This is an Euler equation, see book page 166, problem 34. We need to use substitution $x=\ln t$, this will make into a ODE with constant coefficients. We look first at the homogenous version:
$$y''-3y'+2y=0$$
Solving $r^2-3r+2=0$ yields $r_1=2, r_2=1$. So, solutions to the homogeneous version are $y_1(x)=e^{2x}, y_2(x)=e^{x}$. But then solutions to the homogeneous of the original problem are $y_1(t)=t^2, y_2(t)=t$.
So, $Y_{gen.hom}=c_1t^2+c_2t$. We now use method of variation of parameters, i.e let $c_1,c_2$ be functions.

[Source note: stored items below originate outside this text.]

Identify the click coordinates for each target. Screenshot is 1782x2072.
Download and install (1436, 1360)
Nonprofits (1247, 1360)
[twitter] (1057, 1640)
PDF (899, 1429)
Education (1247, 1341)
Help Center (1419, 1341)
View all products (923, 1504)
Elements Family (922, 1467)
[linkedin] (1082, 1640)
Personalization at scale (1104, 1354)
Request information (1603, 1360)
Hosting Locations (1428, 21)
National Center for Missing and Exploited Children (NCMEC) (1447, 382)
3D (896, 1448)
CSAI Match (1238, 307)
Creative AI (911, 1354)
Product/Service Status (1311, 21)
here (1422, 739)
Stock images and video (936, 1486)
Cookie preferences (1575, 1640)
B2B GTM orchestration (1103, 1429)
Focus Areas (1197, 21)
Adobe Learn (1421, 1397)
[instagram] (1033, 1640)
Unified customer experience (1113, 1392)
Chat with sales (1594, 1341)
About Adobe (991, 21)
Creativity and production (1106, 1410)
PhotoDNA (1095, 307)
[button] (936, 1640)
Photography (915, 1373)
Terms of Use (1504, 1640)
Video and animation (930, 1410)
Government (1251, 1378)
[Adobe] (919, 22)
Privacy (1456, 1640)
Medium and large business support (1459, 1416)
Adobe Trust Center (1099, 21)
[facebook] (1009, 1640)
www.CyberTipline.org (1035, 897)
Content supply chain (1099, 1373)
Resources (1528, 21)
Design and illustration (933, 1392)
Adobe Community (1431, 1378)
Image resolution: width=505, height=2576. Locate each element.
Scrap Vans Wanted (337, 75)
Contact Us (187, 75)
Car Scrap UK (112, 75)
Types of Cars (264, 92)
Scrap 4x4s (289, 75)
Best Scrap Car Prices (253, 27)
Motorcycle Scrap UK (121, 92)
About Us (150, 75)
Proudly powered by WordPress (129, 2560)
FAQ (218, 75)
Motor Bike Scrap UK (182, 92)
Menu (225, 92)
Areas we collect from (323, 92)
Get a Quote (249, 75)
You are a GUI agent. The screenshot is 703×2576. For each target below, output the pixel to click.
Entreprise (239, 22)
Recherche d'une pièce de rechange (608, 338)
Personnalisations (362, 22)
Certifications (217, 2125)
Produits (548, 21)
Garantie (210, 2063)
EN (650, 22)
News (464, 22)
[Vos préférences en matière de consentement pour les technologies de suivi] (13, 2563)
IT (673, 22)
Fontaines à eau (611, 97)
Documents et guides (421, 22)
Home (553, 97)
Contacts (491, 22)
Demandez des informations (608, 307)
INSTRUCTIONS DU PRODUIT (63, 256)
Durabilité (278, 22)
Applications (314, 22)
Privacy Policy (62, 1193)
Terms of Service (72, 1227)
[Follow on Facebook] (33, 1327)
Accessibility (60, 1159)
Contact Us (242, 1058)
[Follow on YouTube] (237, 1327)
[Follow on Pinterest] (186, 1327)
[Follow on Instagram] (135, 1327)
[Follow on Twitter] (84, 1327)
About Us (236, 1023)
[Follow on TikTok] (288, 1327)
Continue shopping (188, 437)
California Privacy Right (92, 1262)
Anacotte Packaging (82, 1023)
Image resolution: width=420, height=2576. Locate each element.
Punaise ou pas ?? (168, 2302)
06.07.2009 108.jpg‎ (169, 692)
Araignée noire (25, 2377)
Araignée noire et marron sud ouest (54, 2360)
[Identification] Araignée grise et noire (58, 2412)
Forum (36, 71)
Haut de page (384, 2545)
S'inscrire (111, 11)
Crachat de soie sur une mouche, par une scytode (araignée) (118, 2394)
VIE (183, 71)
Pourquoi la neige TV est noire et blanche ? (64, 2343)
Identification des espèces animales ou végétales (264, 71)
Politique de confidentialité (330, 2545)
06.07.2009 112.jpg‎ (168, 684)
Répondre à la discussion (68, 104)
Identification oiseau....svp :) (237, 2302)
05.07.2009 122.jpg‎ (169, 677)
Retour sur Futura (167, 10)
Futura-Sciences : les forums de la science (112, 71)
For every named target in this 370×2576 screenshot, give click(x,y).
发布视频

To use the formulas on page 189, we need to divide the whole equation by $t^2$ so that the leading coefficient would be one, so now $g=t e^t$. The formula is:
$c_i'=\frac{W_i g}{W}$, where $W_i$ is the wronksian of the two solutions where the i-th column has been replaced by $(0,1)$.
We now just calculate that $W(t^2,t)=-t^2, W_1=-t, W_2=t^2$. Now we need to compute $c_1, c_2$.
$$c_1'=e^t \implies c_1=e^t$$
$$c_2'=-te^t \implies c_2=-e^t(t-1)$$
Plugging these expressions back to $Y_{gen.hom}$ yields the solution which is
$y=te^t$